## Problem to solve:
Add 141 to every coordinate in the answers and write the lines out again, requests included, beginning at the line that contains "Viewport: 1032px width, 1032px height." and continuing through the last line of the listing. Leave the pictures out of your answer.
=======
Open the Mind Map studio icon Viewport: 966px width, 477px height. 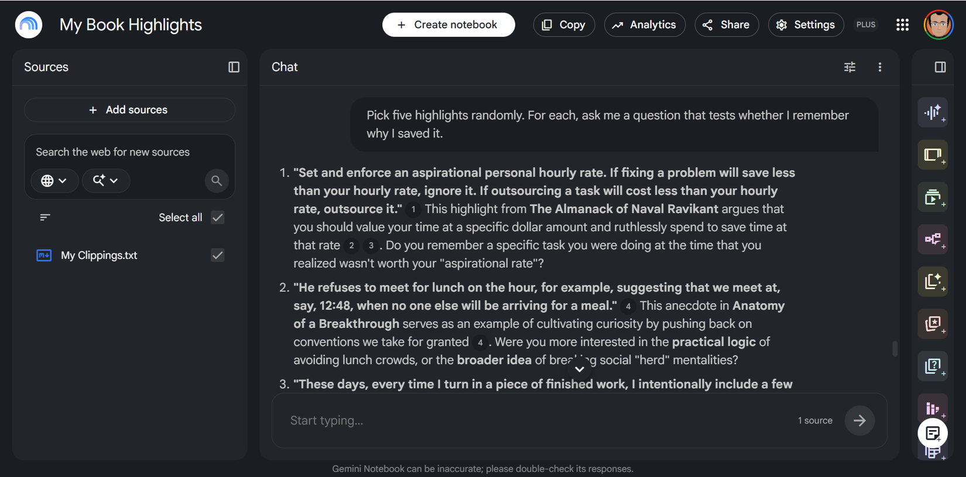tap(933, 239)
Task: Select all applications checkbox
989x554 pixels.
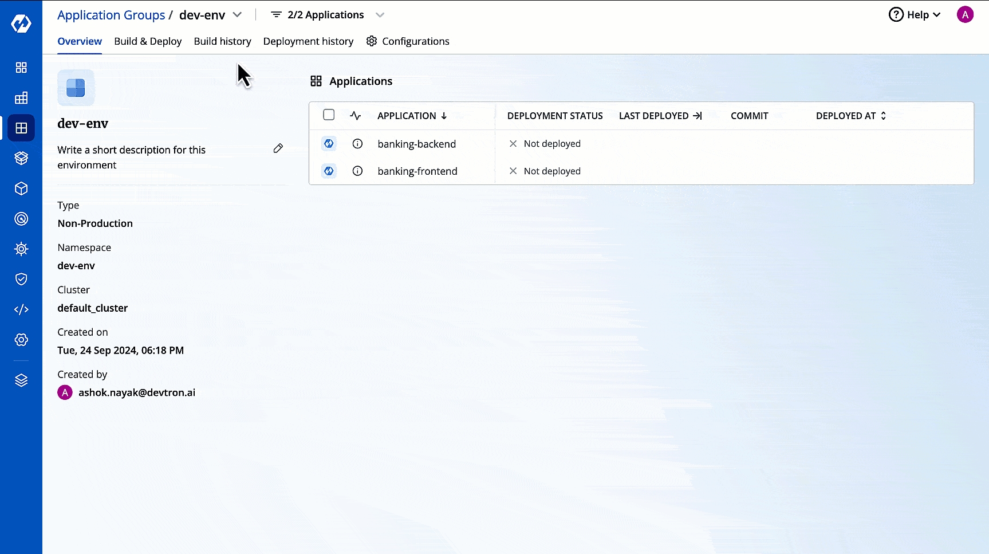Action: point(329,115)
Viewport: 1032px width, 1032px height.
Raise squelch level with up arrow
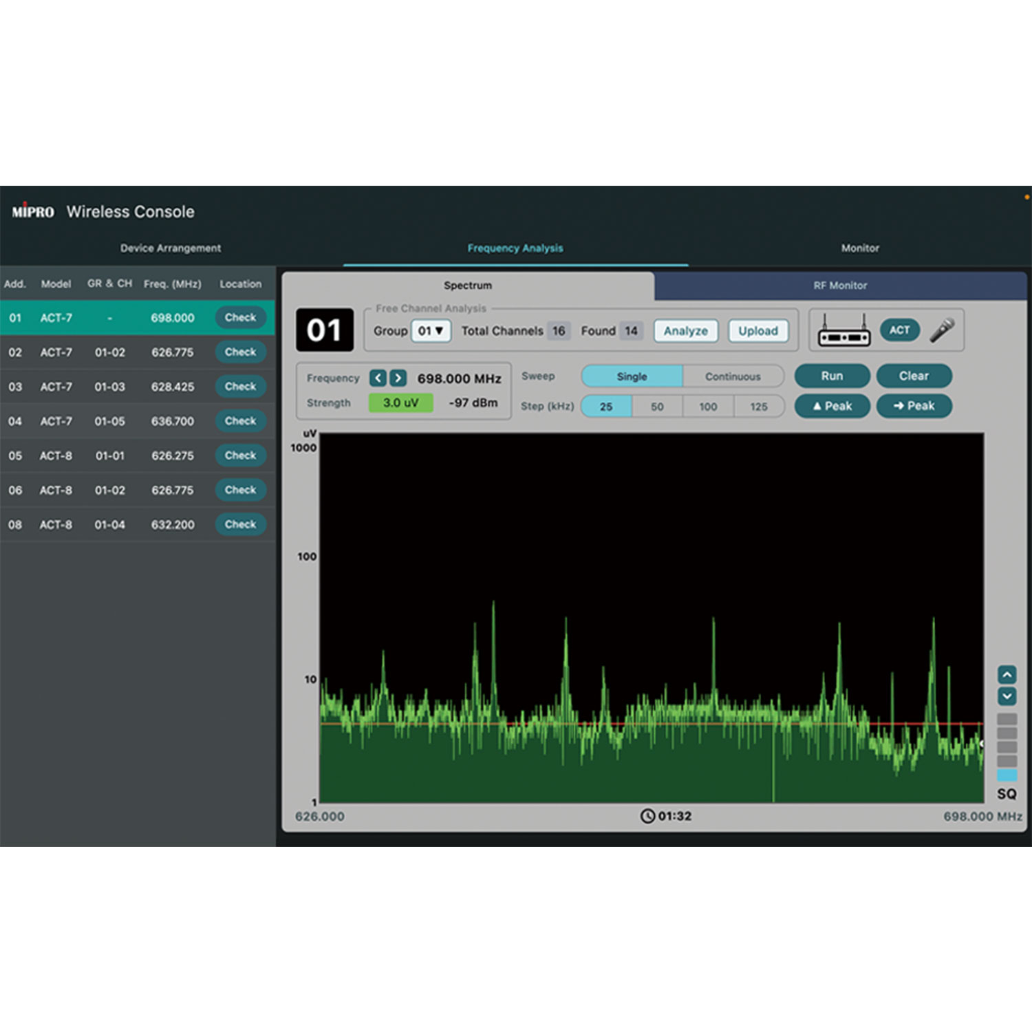1007,674
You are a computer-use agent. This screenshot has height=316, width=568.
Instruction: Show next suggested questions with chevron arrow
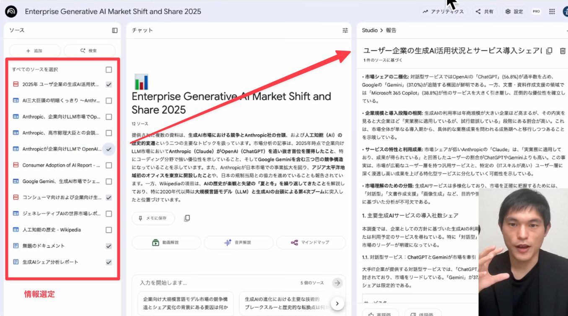click(x=337, y=303)
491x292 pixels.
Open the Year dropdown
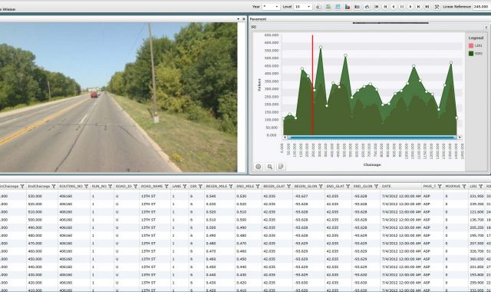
=======
## Result:
Viewport: 1032px width, 1032px height.
Raise squelch level with up arrow
1148,815
You are a computer-use agent. This screenshot has height=316, width=568.
Instruction: Show next suggested questions with chevron arrow
click(x=478, y=444)
491x292 pixels.
Open the Year dropdown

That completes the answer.